Stylized Example (You get an outcome that works like this when p is close to 1)

Consider a system where: you have a 0% chance of mining coins at less than 6 coin confirmations, a 50% chance of mining coins at 6 coin confirmations, and a 100% chance of mining coins at 7 or more coin confirmations.

Half the time you will mine your coin after 6 confirmations. The other half you will mine your coin after 7. Therefore, it will take 6.5 rounds on average to mine a block.

Now what if you double hashing power. Remember that this doubles your chance of mining a block at any given stage. Now.. you have a 0% chance of mining coins at less than 6 coin confirmations, a 100% chance of mining coins at 6 or more coin confirmations,

Therefore, it will take 6 rounds on average to mine a block.

Here you have doubled hashing power, but only increased average output per unit time by a small amount.

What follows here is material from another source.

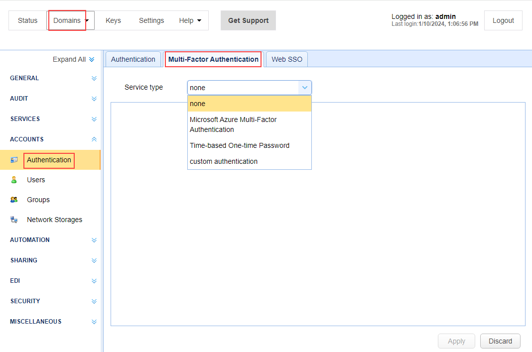Click the Authentication sidebar icon
Image resolution: width=532 pixels, height=352 pixels.
[x=14, y=160]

Infeasibility of Pure Proof of Stake Under this System

Note: in the limit when p -> 1 (that is p approaches pure proof of stake), you approach a situation where you have a 0% chance of mining coins at less than x coin confirmations, but a 100% chance at x+1 coin confirmations, where x depends soley on difficulty. Mining becomes completely deterministic and doubling hashing power has no effect on output at all. Essentially miners take turns to mine blocks. The frequency with which a miner's turn comes up is equal to his ownership share in the total volume of coins actively used for mining. This sounds really good, but a fatal problem arises if participation falls. A fall in participation would make it impossible for anyone to mine blocks. Particularly, worrisome is that if participation is at 100%, a loss of some coins would interrupt the blockchain forever with no possible remedy except location of the missing coins. Even without a loss of coins, simply transferring coins across wallets can disrupt turn-taking and freeze the blockchain forever. For these reasons, it is necessary for block mining to retain a random element and not follow a deterministic, pure proof of stake system, i.e. p can safely be 0.8 or 0.9 or even 0.99, but 0.9999999999999999 would make complete failure of the blockchain a certainty.

Meni's implementation

TBD

Key difference between the two proposals

In Cunicula's system, voting power is determined by combining (multiplicatively) your hashrate and stake. To be effective you need both to be high (which IMO is very problematic because small players cannot contribute effectively. It's not linear.) (Response: Though we are waiting on formal mathematical analysis, evidence to date suggests that this is not true. Simulations described in this thread [1] indicate that small players compete equally with large players and the multiplicative combinations of hashrate and stake exhibit constant returns. Evidence in the thread suggests that simulation results are accepted by both Cunicula and Meni.)

In Meni's, there's a skeleton based purely on hashrate, and superimposed on it are occasional checkpoints set by stakeholders. You can contribute PoW without having stake, and you can contribute PoS without having work, and in both cases your voting power and reward is linearly proportional to the resources you have.